Models are built by multiple sub-modules. The sub-modules are independent with each other and the communications between them are realized by the set inferfaces. The type of inputs and outputs between modules is ‘dictionary’.

Every model structure can be abstracted as ‘feature extracting’ + ‘task branch’, where ‘feature extracting’ contains backbone and neck, and ‘task branch’ has different structures according to the tasks.

BackBone & Neck

  1. All Backbones and Necks inherit from class:torch.nn.Module, and need to realize the following interfaces.

  • __init__() When former network exists, the first parameter is the output channel number of it.

  • get_outplanes() When latter network exists, the function should be realized to return the output channel number for constructing the latter network.

  • forward() The input is the output of the dataset. The output format of the method is as followed.

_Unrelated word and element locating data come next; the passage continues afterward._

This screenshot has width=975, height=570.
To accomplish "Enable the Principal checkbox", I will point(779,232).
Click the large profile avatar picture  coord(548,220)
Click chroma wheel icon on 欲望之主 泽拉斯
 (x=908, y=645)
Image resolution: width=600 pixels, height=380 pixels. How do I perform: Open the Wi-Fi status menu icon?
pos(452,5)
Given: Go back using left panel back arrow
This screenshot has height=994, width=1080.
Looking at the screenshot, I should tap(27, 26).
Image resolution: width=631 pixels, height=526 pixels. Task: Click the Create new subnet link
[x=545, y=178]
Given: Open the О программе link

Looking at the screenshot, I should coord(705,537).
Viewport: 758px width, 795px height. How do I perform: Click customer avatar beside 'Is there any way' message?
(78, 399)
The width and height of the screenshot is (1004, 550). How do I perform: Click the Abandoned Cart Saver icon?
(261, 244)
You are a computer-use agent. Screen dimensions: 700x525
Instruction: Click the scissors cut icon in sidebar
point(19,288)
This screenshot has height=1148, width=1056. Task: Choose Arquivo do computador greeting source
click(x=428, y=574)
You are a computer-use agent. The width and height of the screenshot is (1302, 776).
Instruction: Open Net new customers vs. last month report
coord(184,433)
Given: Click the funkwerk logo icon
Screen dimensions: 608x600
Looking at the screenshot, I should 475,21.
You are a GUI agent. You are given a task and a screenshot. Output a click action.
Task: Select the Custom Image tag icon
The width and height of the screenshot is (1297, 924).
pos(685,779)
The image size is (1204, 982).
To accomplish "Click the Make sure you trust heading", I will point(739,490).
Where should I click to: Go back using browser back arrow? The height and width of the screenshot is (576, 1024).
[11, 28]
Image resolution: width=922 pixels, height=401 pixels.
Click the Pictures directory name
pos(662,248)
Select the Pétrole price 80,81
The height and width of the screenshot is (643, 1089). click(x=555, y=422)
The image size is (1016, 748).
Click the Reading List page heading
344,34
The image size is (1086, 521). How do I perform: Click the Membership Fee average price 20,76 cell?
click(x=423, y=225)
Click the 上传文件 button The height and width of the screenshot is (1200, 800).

{'features':[], 'strides': []}
  1. __init__() The parameters of function is mainly depended on configs. For example, we firstly use an simplest config custom_net.yaml to build a CNN with L layers.

Note

Ensure the defined type in configs to be imported. In this instance, we create a file ‘custom.py’ under ‘up.models.backbones’. You can use registry to register a new module and give it an alias, and then call the module by its alias.

net:
    name: backbone
    type: custom_net
    kwarg:
        depth: 3
        out_planes: [64, 128, 256]
import torch
import torch.nn as nn

class CustomNet(torch.nn.Module):
    def __init__(self, depth, out_planes):
        """
        Structural parameters come from the kwargs in the config.
        The instance has no inplances parameter since it has no precursor module.
        """
        self.out_planes = out_planes

        in_planes = 3
        for i in range(depth):
            self.add_module(f'layer{i}',
                            nn.Conv2d(in_planes, out_planes[i], kernel_size=3, padding=1))
            self.add_module('relu', nn.ReLU(inplace=True))
            in_planes = out_planes[i]

Then we realize forward() and get_outplanes()

Note

foward() function needs computing the output features and strides that are both array format.

def forward(self, input):
    """
    The type of input (dictionary) and the organization of data are mainly decided by Dataset in config.
    Here we assume that the input contains images.
    """

    x = input['image']

    for submodule in self.children():
        x = submodule(x)

    # The output is a dictionary which must contain features and strides, in the meanwhile we keep other data in the input.
    input['features'] = [x]
    input['strides'] = [1]

    return input

def get_outplanes(self):

    return self.out_planes

Note

The backbone can be called in ‘__init__.py’, and will be automatically registered to ‘MODULE_ZOO_REGISTRY’. The neck for detection and segmentation needs being registered to ‘MODULE_ZOO_REGISTRY’by @MODULE_ZOO_REGISTRY.register(“bias”)’.